[All contents can be modified or more simulations can be added.]
The purpose of this list is to give an idea about how simulations have been created, based on different parameter valeus.
- N(v): The number of validators.
- Er: An error rate.
- R: A ratio between the number of dishonest and honest validators.
- T(h): A time for honest validatators to vote.
- T(d): A time for dishonest validators to vote.
- Tl: Time latency.
Parameters | Simulation 0 | Simulation 1 | Simulation 2 | Simulation 3 | Simulation 4 |
---|---|---|---|---|---|
N(v) | 111 | 111 | 111 | 111 | 111 |
Er | 0.1 | (0, 0.2) | 0.1 | 0.1 | 0.1 |
R | 1:2 | 1:2 | 1:2 | 1:2 | 1:2 |
T(h) | 0.5 | 0.5 | 0.5 | 0.5 | [0.5, 0.6, ..., 0.9] |
T(d) | 0.5 | 0.5 | [0.1, 0.3, ..., 0.9] | 0.5 | 0.5 |
Tl | 0.3 | 0.3 | 0.3 | 0.3, 0.4, 0.5 | 0.3 |
What we learned through simulation 1 & 2 [04/18/2019]:
- We ran the simulations with values of 0.05, 0.1, and 0.15 for error rate that is generated based on the uniform distribution. We learned that error rate does not affect to the winning rates.

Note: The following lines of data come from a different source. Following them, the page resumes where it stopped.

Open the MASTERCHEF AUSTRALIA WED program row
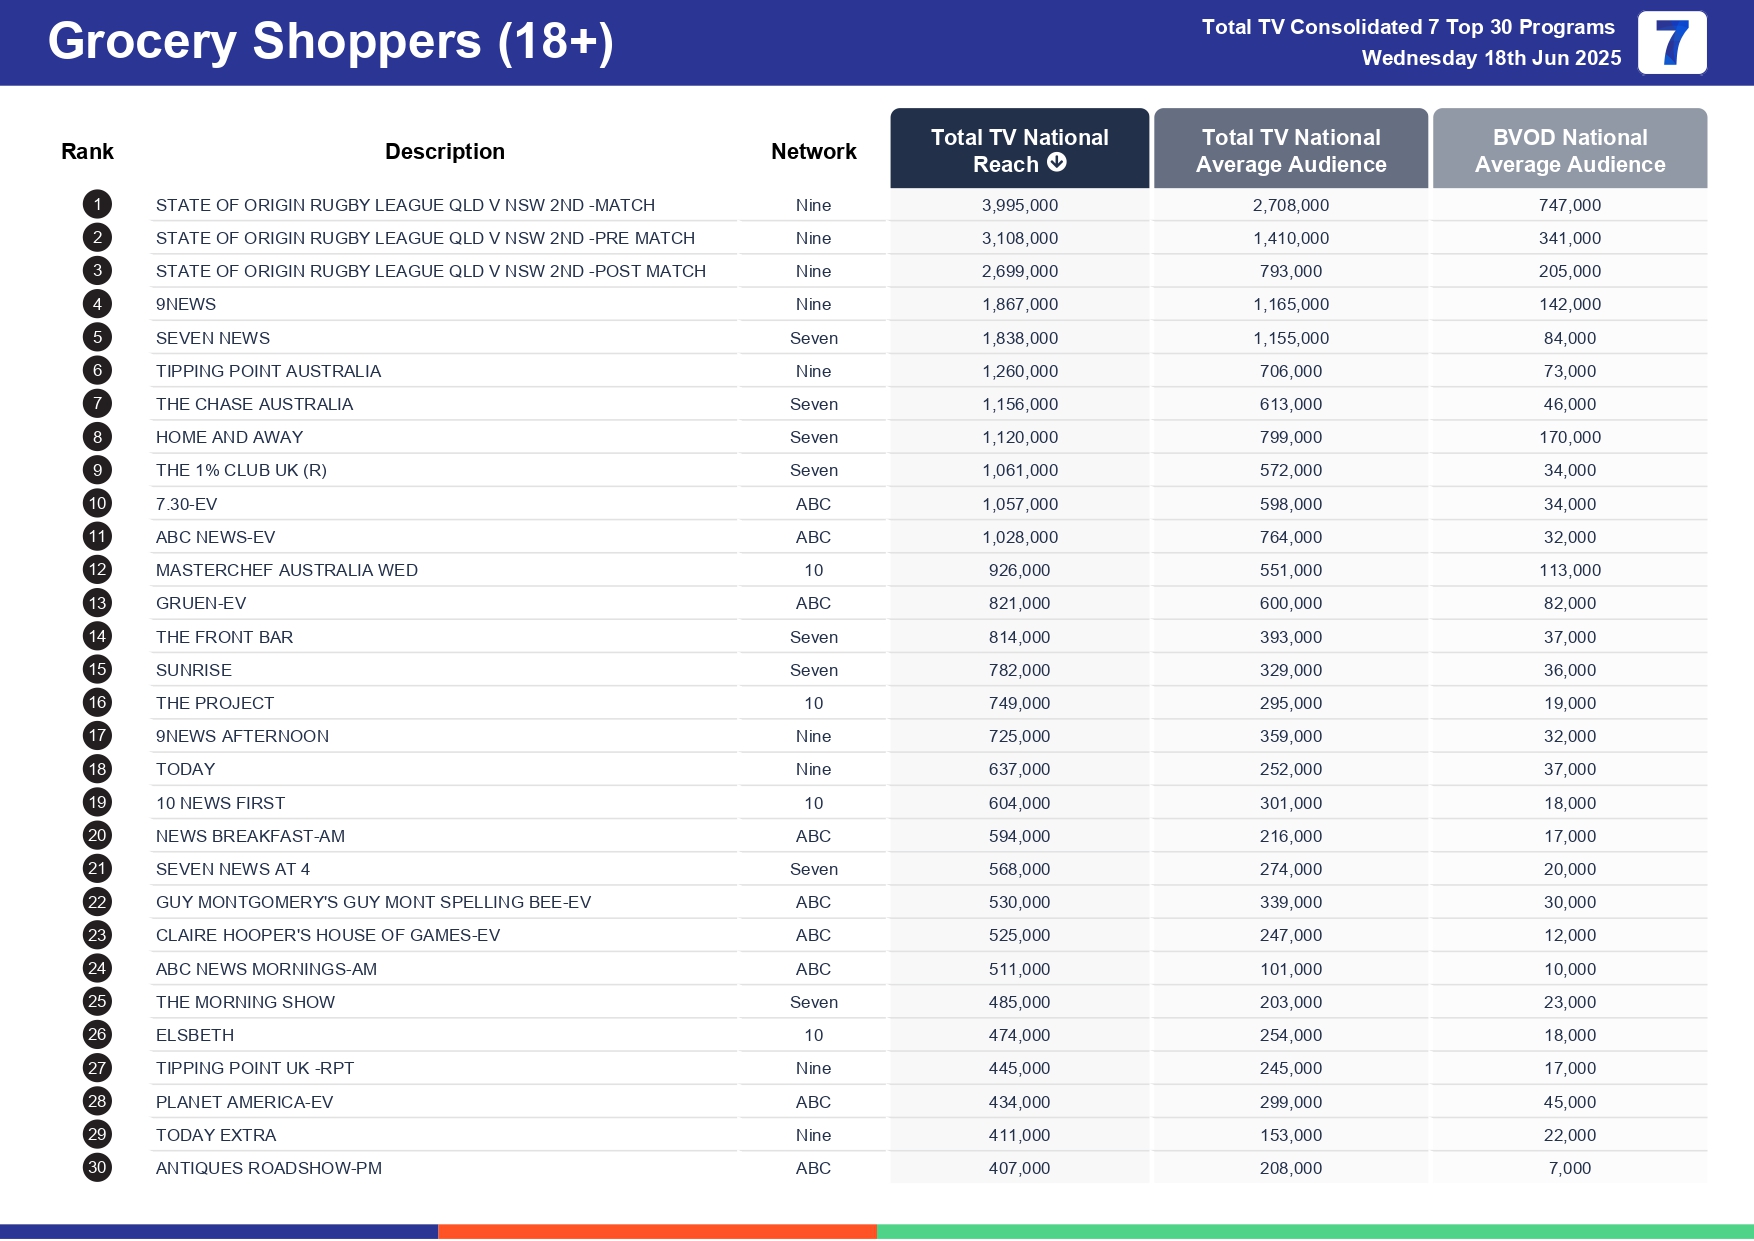1754x1241 pixels. coord(287,570)
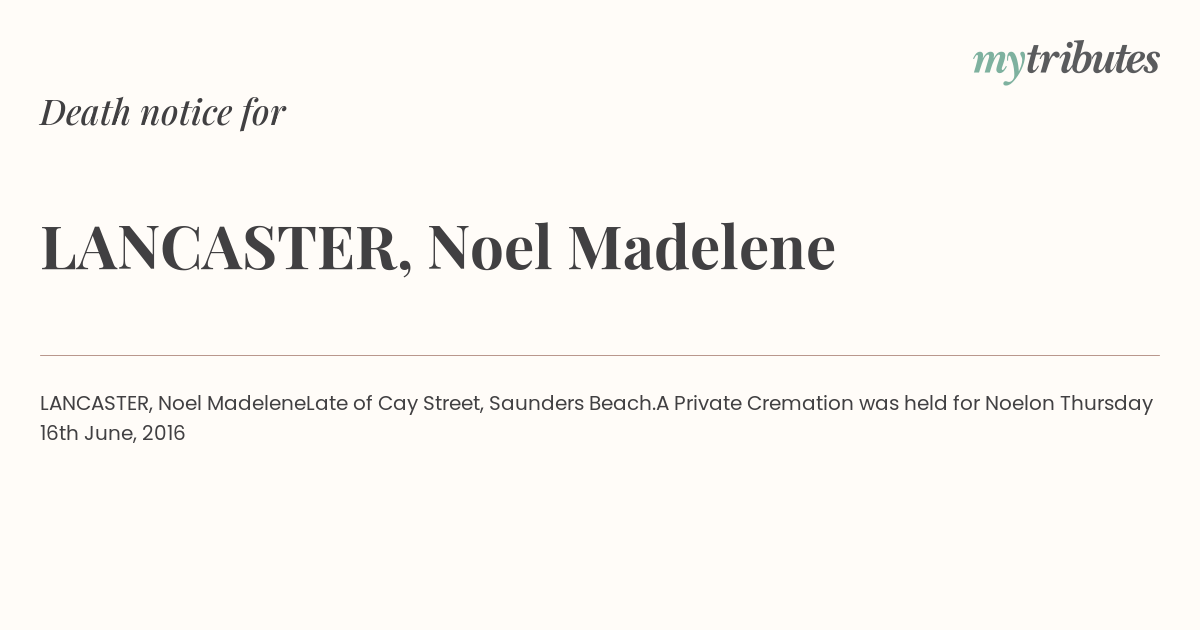This screenshot has height=630, width=1200.
Task: Click the green "my" in the logo
Action: coord(999,64)
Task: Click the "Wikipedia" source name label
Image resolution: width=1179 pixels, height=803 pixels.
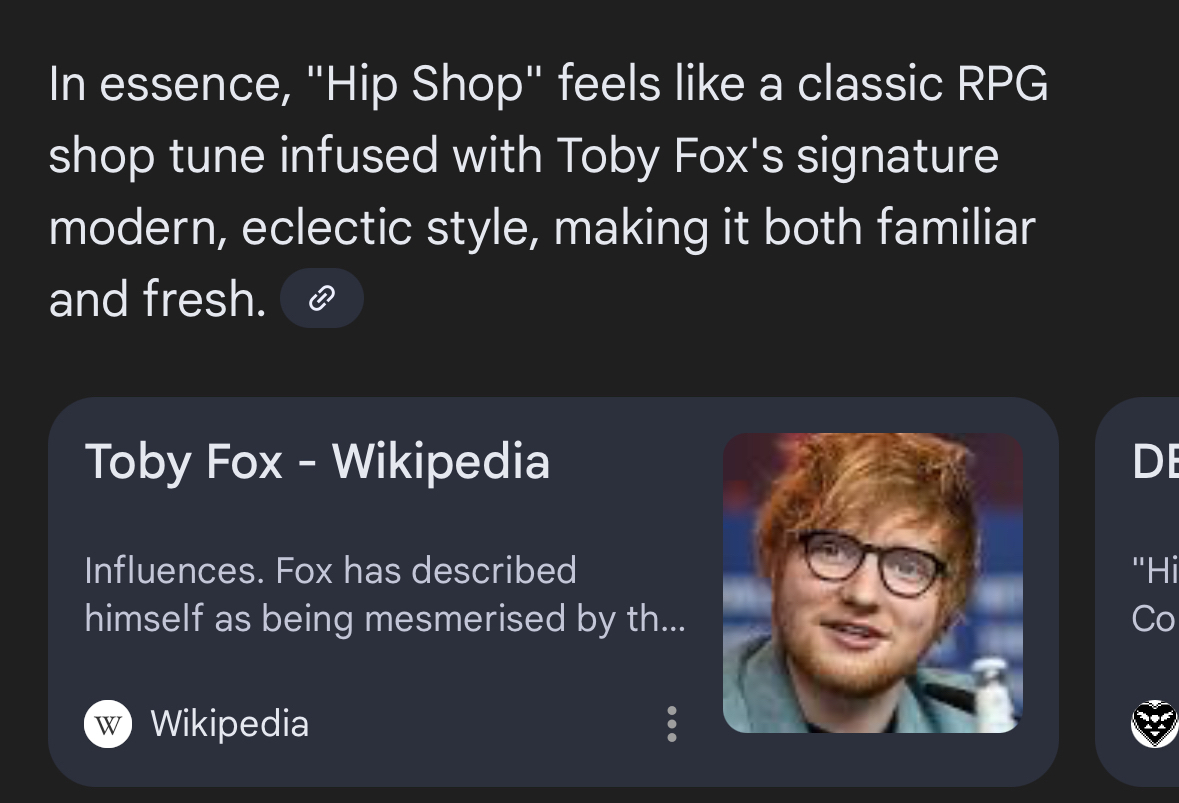Action: 229,723
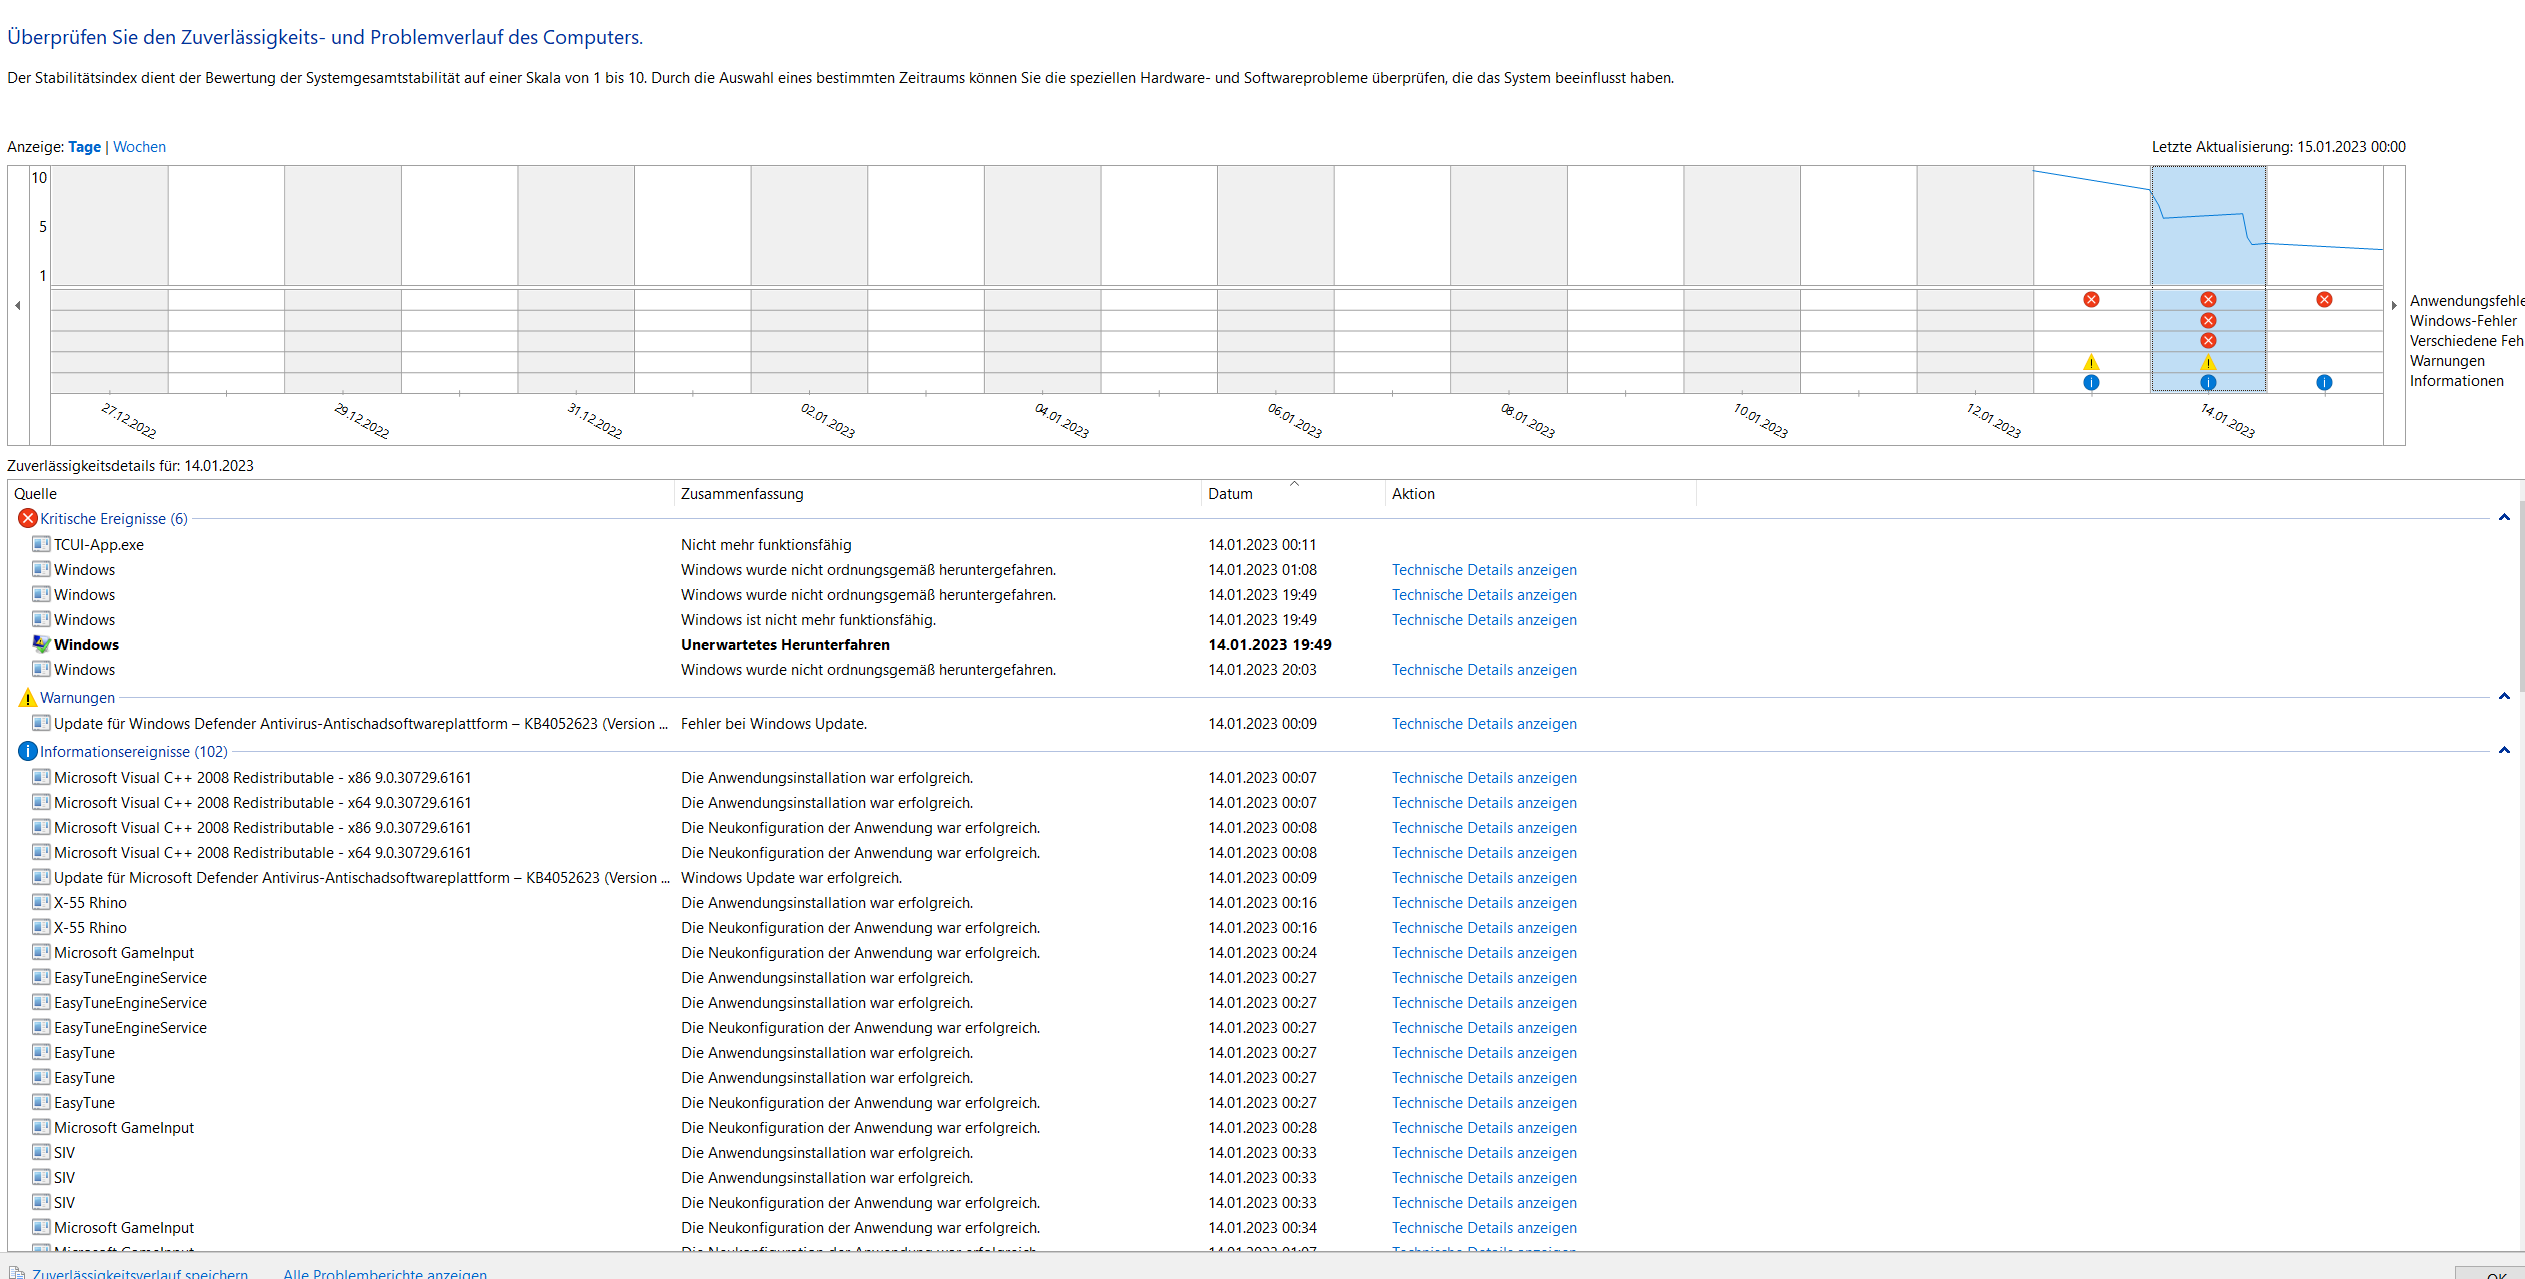Collapse the Informationsereignisse group

2504,751
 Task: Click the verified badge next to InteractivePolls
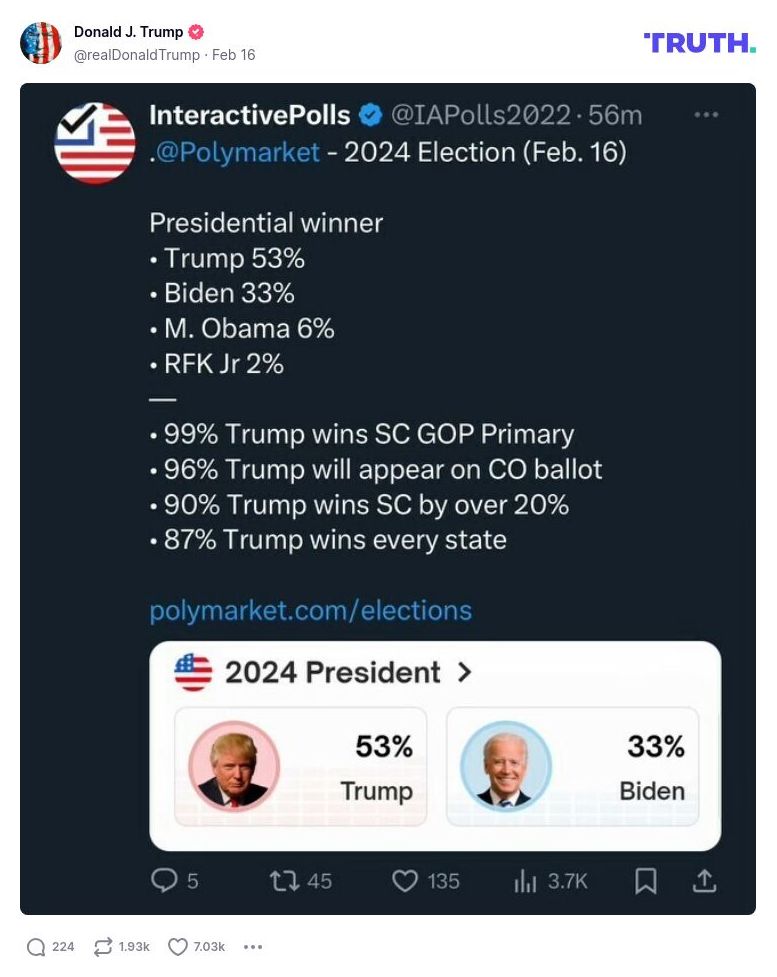pos(369,115)
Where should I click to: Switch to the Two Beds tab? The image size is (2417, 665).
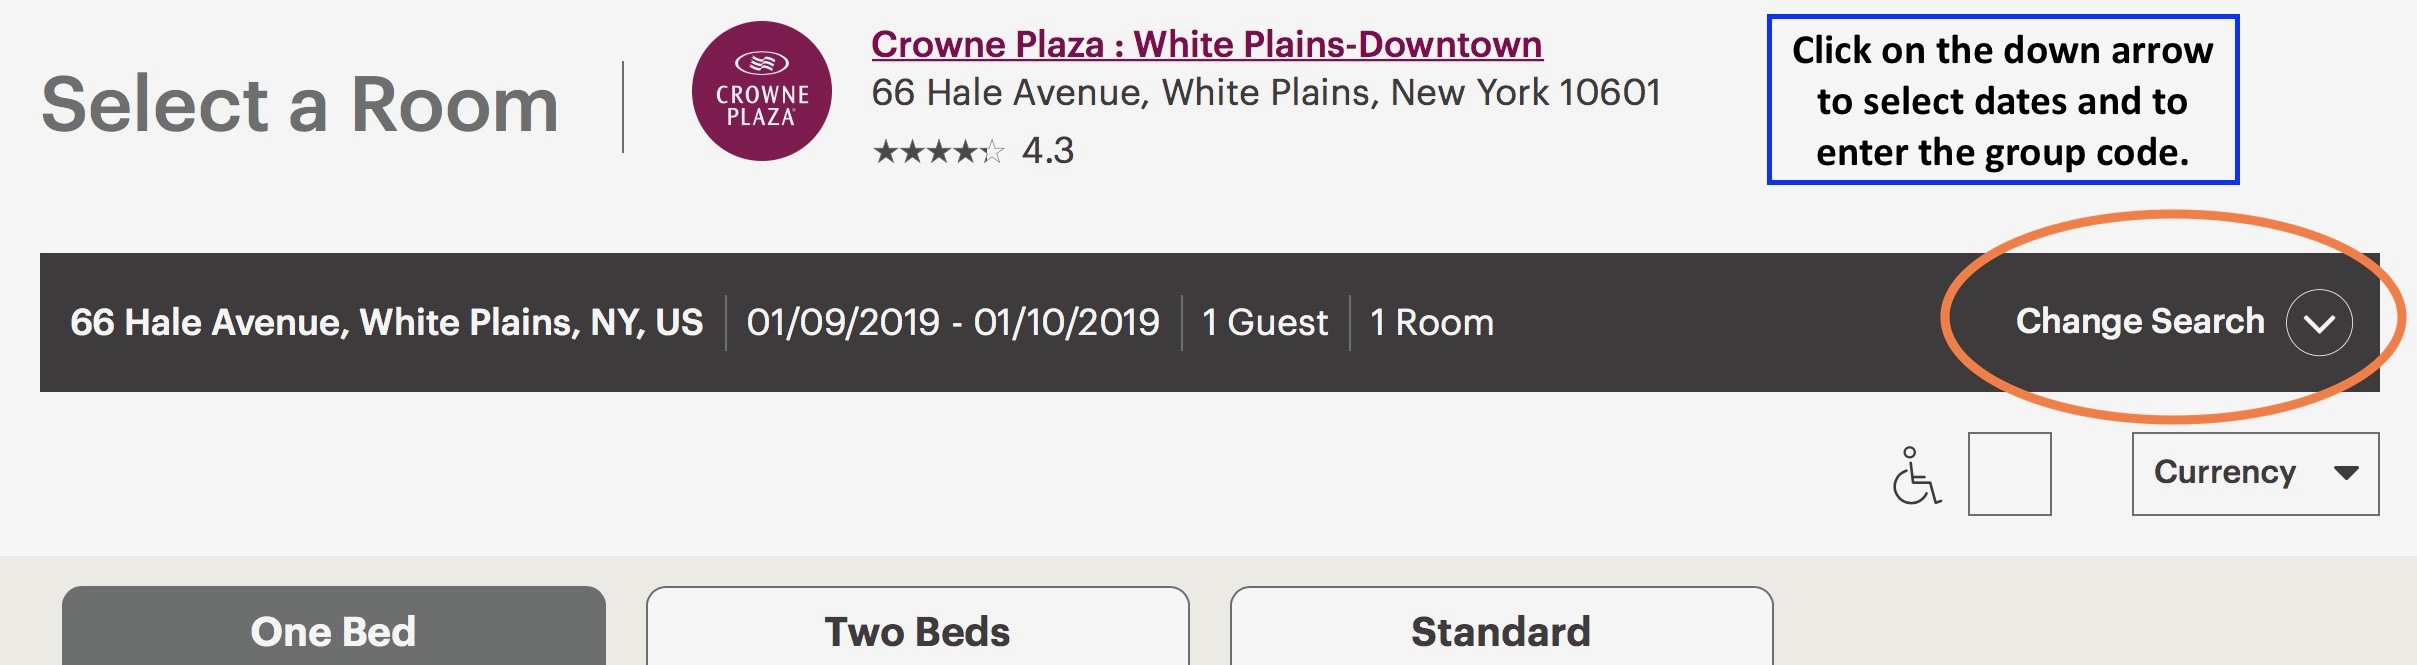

- We ran the simulations with values of 0.1, 0.3, 0.5, 0.7, 0.9 for T(d). We witnessed that 0.1, 0.3, 0.5, and 0.9 gave a reasonable and understandable results. Under the values of 0.1 and 0.3, we obtained that 100% winning rate. Under the value of 0.5, the winning rate is in between 0.9228331852972921 and 0.931766814702708. Under the value of 0.9, the winning rate is 100% since dishonest validators' votes coming almost at the end do not affect to the result. Under the value of 0.7, we could not interpret the result well since we expected to have 100% winning rate.
- Interpretation above is just based on an intuitive understanding. Robust statistical analysis will be updated through new data_analysis files corresponding to the simulations.
Create more simulation based on pessimistic and optimistic cases based on the section 5. The Equivocation Game.